## Problem to work on
All records are to be restated word for word, with pictures excluded.

(Stored records)
☆ ☆ ☆ ☆

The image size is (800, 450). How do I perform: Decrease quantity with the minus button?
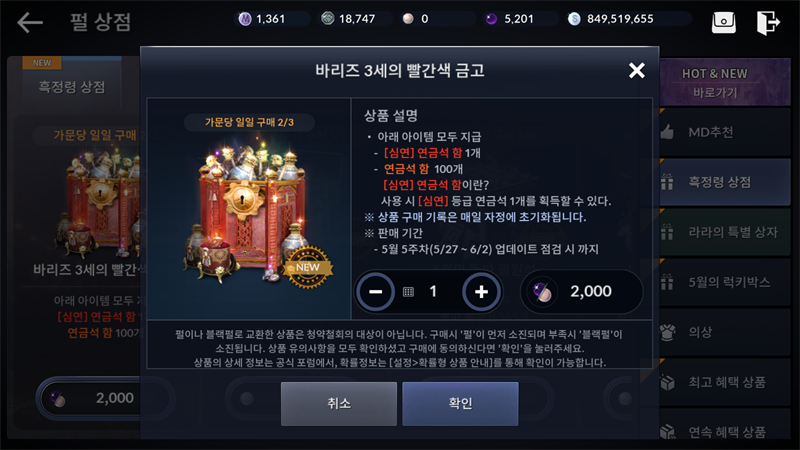376,292
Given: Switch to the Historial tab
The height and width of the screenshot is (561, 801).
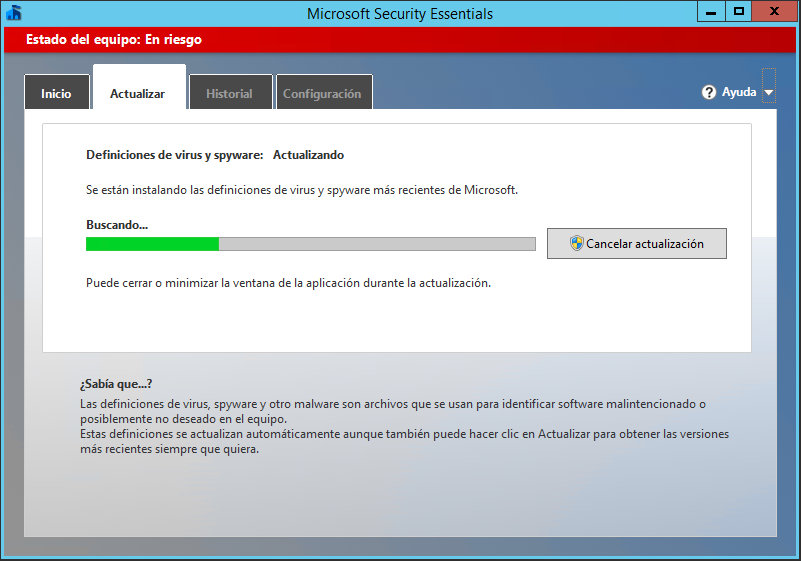Looking at the screenshot, I should [229, 93].
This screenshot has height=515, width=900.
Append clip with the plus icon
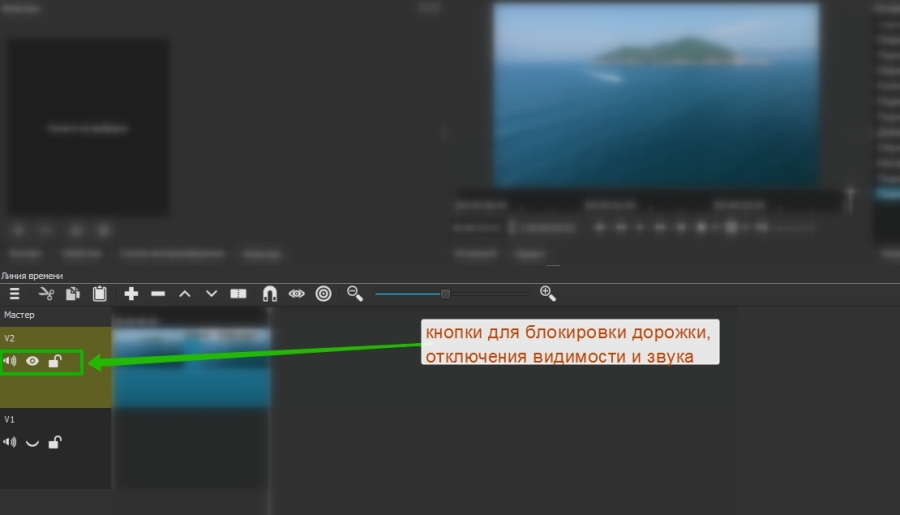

☆ ☆ ☆ ☆

## Your solution
The image size is (800, 450). How do I perform: Decrease quantity with the minus button?
376,292
Given: Switch to the Historial tab
The height and width of the screenshot is (561, 801).
Looking at the screenshot, I should [229, 93].
This screenshot has height=515, width=900.
Append clip with the plus icon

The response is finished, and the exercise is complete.